Here are some important thoughts to keep in mind when creating activities for a child with autism:
1. The game or activity needs to be based on their interests. If a child is interested in a specific cartoon, then activities should involve the characters from that show. If there is a topic that your child loves to talk about, then games should involve elements of that topic. We are all interested in activities that make us feel happy, so of course the same thing goes for your child with autism.
2. The activity needs to be adaptable and accommodate sensory needs. If your child doesn’t like loud noises, then the activity should not be noisy. However, if the goal is for your child to get used to a variety of sounds and volumes, then the games should keep that goal in mind.
3. All activities should focus on increasing and improving communication such as: introducing new vocabulary, working on conversation skills, practicing sounds, and teaching appropriate body language during interactions.
4. When interacting with a child, consider whether or not the activity is going to help improve focus and attention. This will most likely happen naturally, if he is interested in the activity or topic.
5. Many children with autism have difficulties with executive function skills. Therefore try focusing activities on organization, time management, and figuring out what steps need to be completed to finish a task.

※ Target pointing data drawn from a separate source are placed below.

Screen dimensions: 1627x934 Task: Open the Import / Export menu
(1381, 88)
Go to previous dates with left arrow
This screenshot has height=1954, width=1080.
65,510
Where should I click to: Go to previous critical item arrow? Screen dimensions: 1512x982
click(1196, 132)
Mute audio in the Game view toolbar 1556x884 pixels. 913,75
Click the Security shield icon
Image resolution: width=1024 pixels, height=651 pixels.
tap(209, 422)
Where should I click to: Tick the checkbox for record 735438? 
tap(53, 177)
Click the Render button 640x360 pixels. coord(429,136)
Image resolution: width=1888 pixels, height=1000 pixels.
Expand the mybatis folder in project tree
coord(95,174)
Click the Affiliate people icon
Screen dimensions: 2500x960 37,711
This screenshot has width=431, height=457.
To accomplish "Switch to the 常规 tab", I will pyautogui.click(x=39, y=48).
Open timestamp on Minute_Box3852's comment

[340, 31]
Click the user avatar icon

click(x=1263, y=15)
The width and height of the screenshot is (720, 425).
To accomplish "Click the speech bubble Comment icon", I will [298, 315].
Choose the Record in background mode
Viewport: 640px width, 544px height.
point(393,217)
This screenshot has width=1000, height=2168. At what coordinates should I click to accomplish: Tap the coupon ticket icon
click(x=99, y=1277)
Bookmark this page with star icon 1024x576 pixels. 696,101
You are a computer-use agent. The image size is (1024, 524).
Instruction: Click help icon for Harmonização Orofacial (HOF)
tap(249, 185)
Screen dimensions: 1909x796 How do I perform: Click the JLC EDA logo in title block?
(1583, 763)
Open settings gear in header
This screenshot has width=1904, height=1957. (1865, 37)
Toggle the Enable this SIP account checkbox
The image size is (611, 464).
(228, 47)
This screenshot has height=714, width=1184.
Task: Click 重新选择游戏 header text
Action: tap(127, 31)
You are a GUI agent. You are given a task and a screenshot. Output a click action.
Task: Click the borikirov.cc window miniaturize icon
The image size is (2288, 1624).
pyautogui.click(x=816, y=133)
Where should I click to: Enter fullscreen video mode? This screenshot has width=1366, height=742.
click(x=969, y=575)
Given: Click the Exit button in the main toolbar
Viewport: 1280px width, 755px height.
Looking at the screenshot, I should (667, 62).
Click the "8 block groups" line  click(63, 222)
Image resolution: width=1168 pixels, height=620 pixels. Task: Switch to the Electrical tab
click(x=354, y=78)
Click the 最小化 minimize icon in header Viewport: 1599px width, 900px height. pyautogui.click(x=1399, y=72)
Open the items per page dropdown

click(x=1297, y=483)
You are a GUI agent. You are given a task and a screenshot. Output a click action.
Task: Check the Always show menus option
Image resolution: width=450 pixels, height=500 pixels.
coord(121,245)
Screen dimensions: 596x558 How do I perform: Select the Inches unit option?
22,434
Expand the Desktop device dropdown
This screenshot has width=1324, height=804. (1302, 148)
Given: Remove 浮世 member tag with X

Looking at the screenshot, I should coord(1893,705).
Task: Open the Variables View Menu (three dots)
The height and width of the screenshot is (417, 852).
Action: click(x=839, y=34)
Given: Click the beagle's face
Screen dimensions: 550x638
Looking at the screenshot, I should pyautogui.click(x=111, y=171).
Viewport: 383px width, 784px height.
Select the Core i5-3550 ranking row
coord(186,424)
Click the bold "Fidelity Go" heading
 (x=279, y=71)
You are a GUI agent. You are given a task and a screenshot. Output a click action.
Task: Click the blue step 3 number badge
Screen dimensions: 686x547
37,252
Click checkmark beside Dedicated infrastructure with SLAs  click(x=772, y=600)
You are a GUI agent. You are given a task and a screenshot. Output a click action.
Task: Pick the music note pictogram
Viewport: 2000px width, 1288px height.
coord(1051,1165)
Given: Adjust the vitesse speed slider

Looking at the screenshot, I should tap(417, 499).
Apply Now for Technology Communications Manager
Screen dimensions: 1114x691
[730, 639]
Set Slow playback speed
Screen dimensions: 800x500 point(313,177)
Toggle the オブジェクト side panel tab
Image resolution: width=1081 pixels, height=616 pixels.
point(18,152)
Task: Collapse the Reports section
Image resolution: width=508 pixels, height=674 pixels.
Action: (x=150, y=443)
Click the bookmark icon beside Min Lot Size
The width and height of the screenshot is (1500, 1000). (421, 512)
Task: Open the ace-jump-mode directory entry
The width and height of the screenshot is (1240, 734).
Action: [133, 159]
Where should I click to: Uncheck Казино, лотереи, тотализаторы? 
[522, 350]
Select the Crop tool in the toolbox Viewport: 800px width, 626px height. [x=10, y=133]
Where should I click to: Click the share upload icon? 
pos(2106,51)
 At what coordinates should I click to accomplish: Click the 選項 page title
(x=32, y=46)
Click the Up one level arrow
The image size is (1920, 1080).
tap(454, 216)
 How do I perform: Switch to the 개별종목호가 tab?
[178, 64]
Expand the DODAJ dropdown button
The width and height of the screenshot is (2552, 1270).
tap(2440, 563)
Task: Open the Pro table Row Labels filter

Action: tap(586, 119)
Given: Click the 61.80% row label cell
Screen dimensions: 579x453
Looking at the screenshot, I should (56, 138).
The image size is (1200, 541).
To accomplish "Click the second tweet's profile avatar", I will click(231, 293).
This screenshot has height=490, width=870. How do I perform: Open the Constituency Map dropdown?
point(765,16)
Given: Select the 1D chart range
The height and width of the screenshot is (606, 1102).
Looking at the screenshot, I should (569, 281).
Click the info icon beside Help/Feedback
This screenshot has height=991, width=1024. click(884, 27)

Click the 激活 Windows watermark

6. Independence is key. Once a child has learned new skills, encourage and allow him to practice, practice, practice.
7. Turn-taking and sharing isn’t easy, so activities should focus on these real-life lessons. Here’s a video I created with a fun turn-taking activity.
8. Problem solving is a life-skill that may need to be taught step by step. Activities should focus on concepts such as: what’s missing, what do I need to complete this game, how do I solve this mystery, and what clues should I look for.